The picture of how the two died is hazy and who killed them uncertain. Beyond there being a shootout, there are no details. The TTP quickly announced that American forces had assassinated the two leaders. But assigning blame to the U.S. could be a convenient default position. Some in the TTP pointed the finger at Pakistan’s Inter-Services Intelligence (ISI). After all, Pakistan is the country with the strongest motive. Others found it implausible that the NDS’s hands were clean given that the two men were killed on its home turf. Might it also be an inside job by rivals in the TTP?
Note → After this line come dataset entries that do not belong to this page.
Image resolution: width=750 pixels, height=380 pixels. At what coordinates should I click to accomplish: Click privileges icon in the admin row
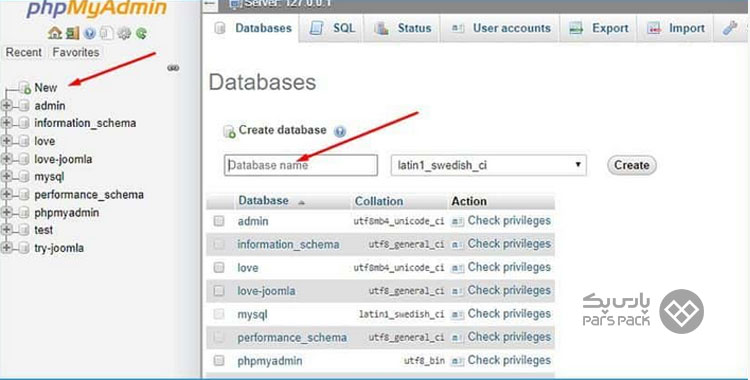point(458,222)
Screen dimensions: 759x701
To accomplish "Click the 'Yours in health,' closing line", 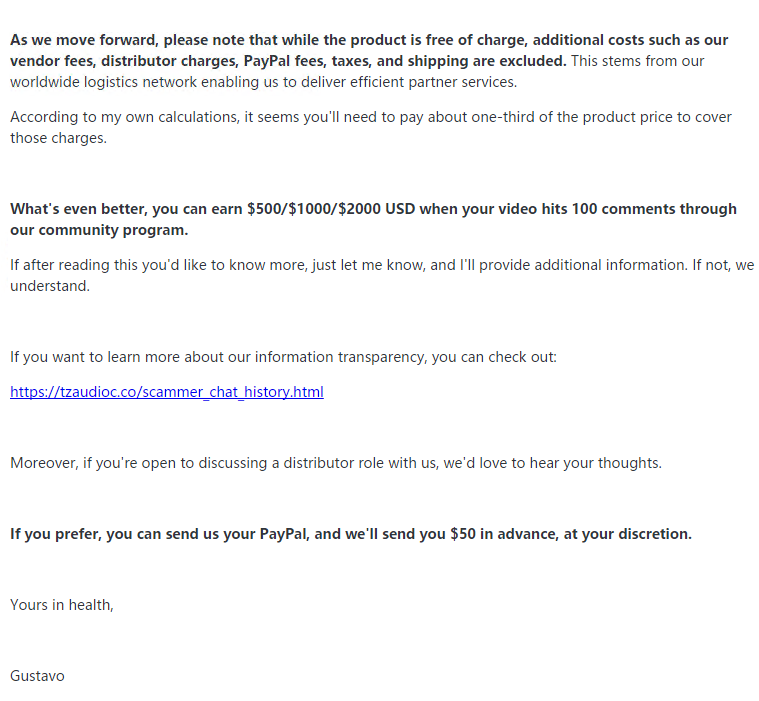I will coord(61,605).
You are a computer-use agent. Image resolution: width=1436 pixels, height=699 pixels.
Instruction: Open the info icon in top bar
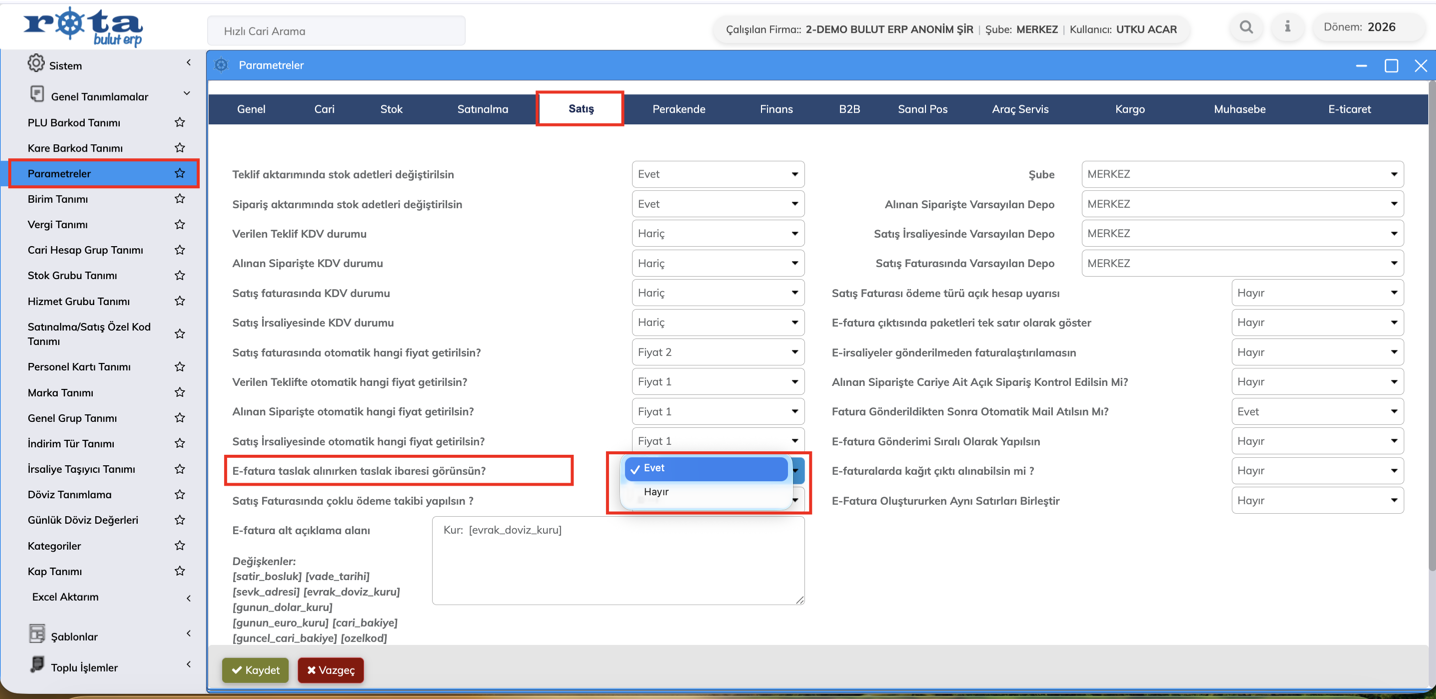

Most intriguing of all, how did the two dead bodies end up being handed over to the TTP in northeast Kunar Province for a large funeral and burial? Any decent Afghan sleuth might well conclude that the circumstantial evidence points to an ISI-contracted operation curiously accommodated by Afghan security forces. But like so much else in Afghanistan, we don’t know how the story ends.

 

Marvin G. Weinbaum is MEI's Director for Afghanistan and Pakistan Studies.